I do not wish to blow my own horn, but on the Friday before the fight, I actually wrote in this space (To The Quick, The Freeman, 11 November 2011) about my disdain for those mediamen, many of whom were Filipinos, who never seemed to give Marquez a fighting chance at winning.
The way the fight was projected, it was as if Marquez had no hands and was expected to just stand there and get beaten to a pulp. I wrote then that this biased reporting was deluding people into expecting a devastating victory for Pacquiao even before he set foot in the ring.
Let me cite an example. Veteran journalist and sports analyst Ronnie Nathanielz, whom Karen Davila interviewed on ABS-CBN on the eve of the fight, said that while he did not foresee a knockout, he nevertheless expected the referee to stop the fight in the 5th or 6th round.
In the appreciation of Nathanielz, Marquez will become such a pathetic punching bag that the referee will have no choice but to stop the fight and award the match to Pacquiao. You know what happened after the fight? Nathanielz decided to sing a different tune just like that.
But there were dozens of other Nathanielzes out there, all crowing about Pacquiao before the fight, all of them refusing to eat crow afterward, thus leaving the public they deceived with no emotional crutch to at least catch their breath and find out what happened.
All of those who glowingly paid their hosannahs to Pacquiao have suddenly found a brand new preoccupation, which is to flog the Filipino champion. The hero has now become the favorite whipping boy, though no fault of his own.

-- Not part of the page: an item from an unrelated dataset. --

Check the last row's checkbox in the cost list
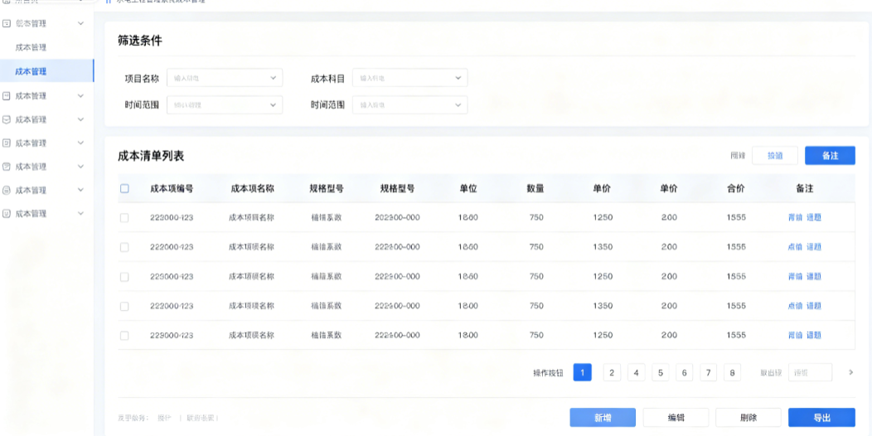Image resolution: width=872 pixels, height=436 pixels. pyautogui.click(x=124, y=336)
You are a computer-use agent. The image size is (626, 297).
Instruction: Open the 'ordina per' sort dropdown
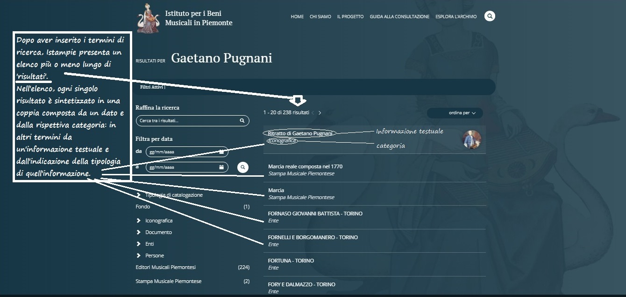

I myself was greatly disappointed in the outcome of the fight. I too wanted Pacquiao to knock Marquez out. But my reasons were different. I wanted Pacquiao to knock Marquez out because I wanted the Mexican silenced, not because I thought he was a mismatched pushover.
Pacquiao is not a good boxer. He has no style. But he is gifted with one-of-a-kind power. That is why he has prevailed over boxers much better than he is. Because in boxing you get hit, no matter how great you are. And when you get hit by Pacquiao, you end up on queer street.
Marquez, on the other hand, is very technical. More than being a great counterpuncher, he has a method for style. His punches are deliberate. He never flails about like Pacquiao. When he lets go of a punch, it follows a certain direction and seldom misses. He is very accurate.
If there is one person who knows this, it is Pacquiao. It is Pacquiao who has been in the ring with Marquez, not Bob Arum, not Freddie Roach, not the millions of fans, and certainly not the mediamen.
If Pacquiao decided to train harder for his third fight with Marquez, going 10 weeks instead of his usual six to eight, it must have been for a reason. And that should have been the dead giveaway. Yet, incredibly, nobody gave Marquez a spitting chance.
So all of us are left holding an empty bag. Some may say a disputed victory is a victory nevertheless. True. But that comes in part only because we are Filipino. Reviewing the fight does not help any, not even when armed with the Compubox stats.
And yet none of this is the fault of Pacquiao, at least based on what we know. It is the fault of those who not only wrote the story before it happened but started telling it ahead of its time. Worse, people started believing in happily ever after before the once upon a time.